About this exercise
In this exercise, each record below is to be written out again exactly.

-- Opening Marker --

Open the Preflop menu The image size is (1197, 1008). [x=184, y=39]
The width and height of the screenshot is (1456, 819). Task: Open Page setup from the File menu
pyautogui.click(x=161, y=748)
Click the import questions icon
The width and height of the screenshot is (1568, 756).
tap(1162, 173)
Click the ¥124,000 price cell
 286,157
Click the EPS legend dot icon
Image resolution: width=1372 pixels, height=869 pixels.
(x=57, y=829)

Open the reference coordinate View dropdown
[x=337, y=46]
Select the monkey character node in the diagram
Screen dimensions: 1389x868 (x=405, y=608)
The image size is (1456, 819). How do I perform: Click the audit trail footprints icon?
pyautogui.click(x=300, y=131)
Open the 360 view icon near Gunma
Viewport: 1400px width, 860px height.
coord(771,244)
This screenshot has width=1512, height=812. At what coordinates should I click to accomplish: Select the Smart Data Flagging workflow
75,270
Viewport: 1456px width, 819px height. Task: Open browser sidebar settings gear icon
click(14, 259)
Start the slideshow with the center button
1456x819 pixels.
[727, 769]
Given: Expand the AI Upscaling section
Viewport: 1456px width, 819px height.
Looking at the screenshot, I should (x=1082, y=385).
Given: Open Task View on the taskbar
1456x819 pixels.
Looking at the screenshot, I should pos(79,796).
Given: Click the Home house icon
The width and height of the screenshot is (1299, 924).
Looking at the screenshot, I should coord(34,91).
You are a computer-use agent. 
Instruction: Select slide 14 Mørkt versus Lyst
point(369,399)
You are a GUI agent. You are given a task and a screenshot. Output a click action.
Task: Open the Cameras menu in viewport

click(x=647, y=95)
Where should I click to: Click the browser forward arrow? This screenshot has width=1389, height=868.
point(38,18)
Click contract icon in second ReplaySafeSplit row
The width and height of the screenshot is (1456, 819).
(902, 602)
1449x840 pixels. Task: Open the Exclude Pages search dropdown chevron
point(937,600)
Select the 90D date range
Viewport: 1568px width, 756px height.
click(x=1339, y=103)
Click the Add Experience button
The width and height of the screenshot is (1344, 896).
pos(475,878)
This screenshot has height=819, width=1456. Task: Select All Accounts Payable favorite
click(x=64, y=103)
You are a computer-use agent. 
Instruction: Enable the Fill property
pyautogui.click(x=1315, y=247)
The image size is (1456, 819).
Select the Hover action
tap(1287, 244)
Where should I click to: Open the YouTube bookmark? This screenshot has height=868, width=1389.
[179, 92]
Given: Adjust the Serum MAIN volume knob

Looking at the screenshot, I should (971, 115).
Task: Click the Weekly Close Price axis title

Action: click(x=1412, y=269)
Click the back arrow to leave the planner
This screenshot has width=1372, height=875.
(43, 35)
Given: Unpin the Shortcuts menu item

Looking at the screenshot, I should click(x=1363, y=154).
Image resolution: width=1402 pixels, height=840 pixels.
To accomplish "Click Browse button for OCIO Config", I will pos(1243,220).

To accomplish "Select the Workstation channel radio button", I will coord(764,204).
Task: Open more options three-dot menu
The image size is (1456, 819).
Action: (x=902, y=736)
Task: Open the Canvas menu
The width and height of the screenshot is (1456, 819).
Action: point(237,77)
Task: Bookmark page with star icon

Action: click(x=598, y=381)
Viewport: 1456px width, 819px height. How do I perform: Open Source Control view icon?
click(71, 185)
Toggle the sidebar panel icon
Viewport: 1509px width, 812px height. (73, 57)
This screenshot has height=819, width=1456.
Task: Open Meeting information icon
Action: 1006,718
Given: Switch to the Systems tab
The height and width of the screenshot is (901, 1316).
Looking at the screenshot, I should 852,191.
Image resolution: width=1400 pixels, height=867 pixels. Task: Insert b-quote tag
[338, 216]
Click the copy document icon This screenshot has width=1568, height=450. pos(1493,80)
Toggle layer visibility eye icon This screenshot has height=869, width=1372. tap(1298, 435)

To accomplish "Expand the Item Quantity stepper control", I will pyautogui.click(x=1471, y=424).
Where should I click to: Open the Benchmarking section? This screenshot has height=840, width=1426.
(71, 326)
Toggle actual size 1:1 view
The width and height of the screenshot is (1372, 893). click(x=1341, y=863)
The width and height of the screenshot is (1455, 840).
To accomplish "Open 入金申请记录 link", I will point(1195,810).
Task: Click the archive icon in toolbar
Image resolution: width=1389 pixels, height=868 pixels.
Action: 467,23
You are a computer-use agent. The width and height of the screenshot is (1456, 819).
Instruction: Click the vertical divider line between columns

-- Closing Marker --

Reply
Open the Preflop menu The image size is (1197, 1008). [x=184, y=39]
The width and height of the screenshot is (1456, 819). Task: Open Page setup from the File menu
pyautogui.click(x=161, y=748)
Click the import questions icon
The width and height of the screenshot is (1568, 756).
tap(1162, 173)
Click the ¥124,000 price cell
 286,157
Click the EPS legend dot icon
Image resolution: width=1372 pixels, height=869 pixels.
(x=57, y=829)

Open the reference coordinate View dropdown
[x=337, y=46]
Select the monkey character node in the diagram
Screen dimensions: 1389x868 (x=405, y=608)
The image size is (1456, 819). How do I perform: Click the audit trail footprints icon?
pyautogui.click(x=300, y=131)
Open the 360 view icon near Gunma
Viewport: 1400px width, 860px height.
coord(771,244)
This screenshot has width=1512, height=812. At what coordinates should I click to accomplish: Select the Smart Data Flagging workflow
75,270
Viewport: 1456px width, 819px height. Task: Open browser sidebar settings gear icon
click(14, 259)
Start the slideshow with the center button
1456x819 pixels.
[727, 769]
Given: Expand the AI Upscaling section
Viewport: 1456px width, 819px height.
Looking at the screenshot, I should (x=1082, y=385).
Given: Open Task View on the taskbar
1456x819 pixels.
Looking at the screenshot, I should pos(79,796).
Given: Click the Home house icon
The width and height of the screenshot is (1299, 924).
Looking at the screenshot, I should coord(34,91).
You are a computer-use agent. 
Instruction: Select slide 14 Mørkt versus Lyst
point(369,399)
You are a GUI agent. You are given a task and a screenshot. Output a click action.
Task: Open the Cameras menu in viewport

click(x=647, y=95)
Where should I click to: Click the browser forward arrow? This screenshot has width=1389, height=868.
point(38,18)
Click contract icon in second ReplaySafeSplit row
The width and height of the screenshot is (1456, 819).
(902, 602)
1449x840 pixels. Task: Open the Exclude Pages search dropdown chevron
point(937,600)
Select the 90D date range
Viewport: 1568px width, 756px height.
click(x=1339, y=103)
Click the Add Experience button
The width and height of the screenshot is (1344, 896).
pos(475,878)
This screenshot has height=819, width=1456. Task: Select All Accounts Payable favorite
click(x=64, y=103)
You are a computer-use agent. 
Instruction: Enable the Fill property
pyautogui.click(x=1315, y=247)
The image size is (1456, 819).
Select the Hover action
tap(1287, 244)
Where should I click to: Open the YouTube bookmark? This screenshot has height=868, width=1389.
[179, 92]
Given: Adjust the Serum MAIN volume knob

Looking at the screenshot, I should (971, 115).
Task: Click the Weekly Close Price axis title

Action: click(x=1412, y=269)
Click the back arrow to leave the planner
This screenshot has width=1372, height=875.
(43, 35)
Given: Unpin the Shortcuts menu item

Looking at the screenshot, I should click(x=1363, y=154).
Image resolution: width=1402 pixels, height=840 pixels.
To accomplish "Click Browse button for OCIO Config", I will pos(1243,220).

To accomplish "Select the Workstation channel radio button", I will coord(764,204).
Task: Open more options three-dot menu
The image size is (1456, 819).
Action: (x=902, y=736)
Task: Open the Canvas menu
The width and height of the screenshot is (1456, 819).
Action: point(237,77)
Task: Bookmark page with star icon

Action: click(x=598, y=381)
Viewport: 1456px width, 819px height. How do I perform: Open Source Control view icon?
click(71, 185)
Toggle the sidebar panel icon
Viewport: 1509px width, 812px height. (73, 57)
This screenshot has height=819, width=1456.
Task: Open Meeting information icon
Action: 1006,718
Given: Switch to the Systems tab
The height and width of the screenshot is (901, 1316).
Looking at the screenshot, I should 852,191.
Image resolution: width=1400 pixels, height=867 pixels. Task: Insert b-quote tag
[338, 216]
Click the copy document icon This screenshot has width=1568, height=450. pos(1493,80)
Toggle layer visibility eye icon This screenshot has height=869, width=1372. tap(1298, 435)

To accomplish "Expand the Item Quantity stepper control", I will pyautogui.click(x=1471, y=424).
Where should I click to: Open the Benchmarking section? This screenshot has height=840, width=1426.
(71, 326)
Toggle actual size 1:1 view
The width and height of the screenshot is (1372, 893). click(x=1341, y=863)
The width and height of the screenshot is (1455, 840).
To accomplish "Open 入金申请记录 link", I will point(1195,810).
Task: Click the archive icon in toolbar
Image resolution: width=1389 pixels, height=868 pixels.
Action: 467,23
You are a computer-use agent. The width and height of the screenshot is (1456, 819).
Instruction: Click the vertical divider line between columns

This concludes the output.